- President: Marc Ravalomanana
- Secretary-General: Rina Andriamasinoro
- Founded: July 3, 2002
- Headquarters: 0034 A II, Lalana Pastora Rabeony Hans, Antananarivo, Madagascar
- Ideology: Liberal conservatism Populism Economic liberalism
- Political position: Centre-right
- National Assembly: 22 / 163

Website
- http://www.tim-madagascar.org/

= Tiako i Madagasikara =

Political party in Madagascar

Tiako i Madagasikara (TIM, lit. 'I Love Madagascar'; J'aime Madagascar) is a political party in Madagascar founded on July 3, 2002, to support President Marc Ravalomanana. After the parliamentary election held on September 23, 2007, it was the largest party in the National Assembly of Madagascar, with 106 out of 127 seats. The party is located in MAGRO Ankorondrano, Antananarivo.
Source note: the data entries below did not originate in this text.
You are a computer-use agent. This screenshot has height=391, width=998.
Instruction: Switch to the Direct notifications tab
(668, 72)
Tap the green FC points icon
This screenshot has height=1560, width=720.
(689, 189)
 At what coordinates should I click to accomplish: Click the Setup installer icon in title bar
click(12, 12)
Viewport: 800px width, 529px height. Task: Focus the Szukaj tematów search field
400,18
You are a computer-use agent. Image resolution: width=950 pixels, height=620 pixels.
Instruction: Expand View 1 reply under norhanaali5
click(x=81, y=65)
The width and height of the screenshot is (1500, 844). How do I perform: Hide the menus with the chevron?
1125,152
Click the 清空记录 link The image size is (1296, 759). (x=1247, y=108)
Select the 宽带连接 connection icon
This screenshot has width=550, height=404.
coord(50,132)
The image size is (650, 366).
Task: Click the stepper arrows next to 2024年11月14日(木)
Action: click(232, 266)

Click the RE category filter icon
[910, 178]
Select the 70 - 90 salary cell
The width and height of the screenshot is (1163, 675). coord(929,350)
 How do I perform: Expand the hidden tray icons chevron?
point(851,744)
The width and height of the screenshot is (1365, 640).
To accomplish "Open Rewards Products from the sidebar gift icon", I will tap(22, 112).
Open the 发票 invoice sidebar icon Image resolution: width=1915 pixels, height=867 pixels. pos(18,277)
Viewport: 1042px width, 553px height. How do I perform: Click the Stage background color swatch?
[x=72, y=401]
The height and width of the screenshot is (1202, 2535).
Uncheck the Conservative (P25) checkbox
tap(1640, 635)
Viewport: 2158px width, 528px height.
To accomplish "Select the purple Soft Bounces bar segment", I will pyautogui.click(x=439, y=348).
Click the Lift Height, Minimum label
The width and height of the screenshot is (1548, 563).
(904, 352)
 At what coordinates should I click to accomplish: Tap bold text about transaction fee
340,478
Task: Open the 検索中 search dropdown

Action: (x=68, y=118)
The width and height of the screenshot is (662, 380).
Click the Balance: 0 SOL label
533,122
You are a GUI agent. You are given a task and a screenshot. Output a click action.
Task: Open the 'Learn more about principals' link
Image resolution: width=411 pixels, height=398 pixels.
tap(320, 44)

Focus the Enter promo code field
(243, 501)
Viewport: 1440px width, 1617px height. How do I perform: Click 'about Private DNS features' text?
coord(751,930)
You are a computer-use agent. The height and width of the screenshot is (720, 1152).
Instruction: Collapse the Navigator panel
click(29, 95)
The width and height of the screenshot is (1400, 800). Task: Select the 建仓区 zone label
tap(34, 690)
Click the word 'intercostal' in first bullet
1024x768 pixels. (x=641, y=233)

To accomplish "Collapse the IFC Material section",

Ravalomanana was re-elected with 55.79% of the vote in the December 2006 presidential election.

Solofonantenaina Razoarimihaja was the President of TIM from 2002 to 2007. On October 12, 2007, he was succeeded by Yvan Randriasandratriniony, who became the Interim National President. Randriasandratriniony was officially elected as President of TIM on May 21, 2008, at the party's second national congress. Rina Randriamasinoro was the party's Secretary-General in 2023.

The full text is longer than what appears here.